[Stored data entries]
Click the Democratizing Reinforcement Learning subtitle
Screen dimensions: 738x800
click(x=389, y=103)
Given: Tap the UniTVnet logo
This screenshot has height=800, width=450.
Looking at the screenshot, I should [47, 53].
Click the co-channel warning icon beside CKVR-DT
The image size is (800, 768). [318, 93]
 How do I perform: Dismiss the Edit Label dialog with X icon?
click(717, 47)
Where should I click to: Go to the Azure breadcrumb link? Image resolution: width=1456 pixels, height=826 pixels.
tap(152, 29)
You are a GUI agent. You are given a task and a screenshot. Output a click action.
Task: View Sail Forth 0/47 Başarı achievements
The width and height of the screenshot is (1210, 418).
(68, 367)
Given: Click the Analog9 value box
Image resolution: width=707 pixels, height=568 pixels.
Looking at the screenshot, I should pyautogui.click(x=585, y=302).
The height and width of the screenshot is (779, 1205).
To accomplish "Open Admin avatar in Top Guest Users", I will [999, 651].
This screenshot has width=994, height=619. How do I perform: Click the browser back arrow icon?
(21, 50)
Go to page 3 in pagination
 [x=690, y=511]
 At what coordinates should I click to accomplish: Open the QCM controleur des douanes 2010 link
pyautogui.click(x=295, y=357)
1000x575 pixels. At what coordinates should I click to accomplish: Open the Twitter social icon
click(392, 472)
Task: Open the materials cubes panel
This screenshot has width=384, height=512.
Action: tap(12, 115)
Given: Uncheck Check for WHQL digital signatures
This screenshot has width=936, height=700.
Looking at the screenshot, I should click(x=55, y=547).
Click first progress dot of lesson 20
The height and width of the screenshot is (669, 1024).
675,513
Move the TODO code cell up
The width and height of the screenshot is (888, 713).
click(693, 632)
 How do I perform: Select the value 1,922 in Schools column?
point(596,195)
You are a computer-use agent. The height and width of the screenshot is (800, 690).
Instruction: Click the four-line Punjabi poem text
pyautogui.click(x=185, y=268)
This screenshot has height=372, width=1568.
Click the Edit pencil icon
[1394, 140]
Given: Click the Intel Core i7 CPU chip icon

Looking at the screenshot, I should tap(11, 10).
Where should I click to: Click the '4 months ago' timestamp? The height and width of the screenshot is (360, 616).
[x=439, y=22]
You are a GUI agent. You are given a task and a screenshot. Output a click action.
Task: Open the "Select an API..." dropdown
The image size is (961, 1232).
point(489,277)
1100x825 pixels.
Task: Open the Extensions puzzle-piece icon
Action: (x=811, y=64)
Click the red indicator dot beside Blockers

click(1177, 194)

- What the task asks:
Copy the data above exactly. Every line must be included.

- Result for this task:
Click the Democratizing Reinforcement Learning subtitle
Screen dimensions: 738x800
click(x=389, y=103)
Given: Tap the UniTVnet logo
This screenshot has height=800, width=450.
Looking at the screenshot, I should [47, 53].
Click the co-channel warning icon beside CKVR-DT
The image size is (800, 768). [318, 93]
 How do I perform: Dismiss the Edit Label dialog with X icon?
click(717, 47)
Where should I click to: Go to the Azure breadcrumb link? Image resolution: width=1456 pixels, height=826 pixels.
tap(152, 29)
You are a GUI agent. You are given a task and a screenshot. Output a click action.
Task: View Sail Forth 0/47 Başarı achievements
The width and height of the screenshot is (1210, 418).
(68, 367)
Given: Click the Analog9 value box
Image resolution: width=707 pixels, height=568 pixels.
Looking at the screenshot, I should pyautogui.click(x=585, y=302).
The height and width of the screenshot is (779, 1205).
To accomplish "Open Admin avatar in Top Guest Users", I will [999, 651].
This screenshot has width=994, height=619. How do I perform: Click the browser back arrow icon?
(21, 50)
Go to page 3 in pagination
 [x=690, y=511]
 At what coordinates should I click to accomplish: Open the QCM controleur des douanes 2010 link
pyautogui.click(x=295, y=357)
1000x575 pixels. At what coordinates should I click to accomplish: Open the Twitter social icon
click(392, 472)
Task: Open the materials cubes panel
This screenshot has width=384, height=512.
Action: tap(12, 115)
Given: Uncheck Check for WHQL digital signatures
This screenshot has width=936, height=700.
Looking at the screenshot, I should click(x=55, y=547).
Click first progress dot of lesson 20
The height and width of the screenshot is (669, 1024).
675,513
Move the TODO code cell up
The width and height of the screenshot is (888, 713).
click(693, 632)
 How do I perform: Select the value 1,922 in Schools column?
point(596,195)
You are a computer-use agent. The height and width of the screenshot is (800, 690).
Instruction: Click the four-line Punjabi poem text
pyautogui.click(x=185, y=268)
This screenshot has height=372, width=1568.
Click the Edit pencil icon
[1394, 140]
Given: Click the Intel Core i7 CPU chip icon

Looking at the screenshot, I should tap(11, 10).
Where should I click to: Click the '4 months ago' timestamp? The height and width of the screenshot is (360, 616).
[x=439, y=22]
You are a GUI agent. You are given a task and a screenshot. Output a click action.
Task: Open the "Select an API..." dropdown
The image size is (961, 1232).
point(489,277)
1100x825 pixels.
Task: Open the Extensions puzzle-piece icon
Action: (x=811, y=64)
Click the red indicator dot beside Blockers

click(1177, 194)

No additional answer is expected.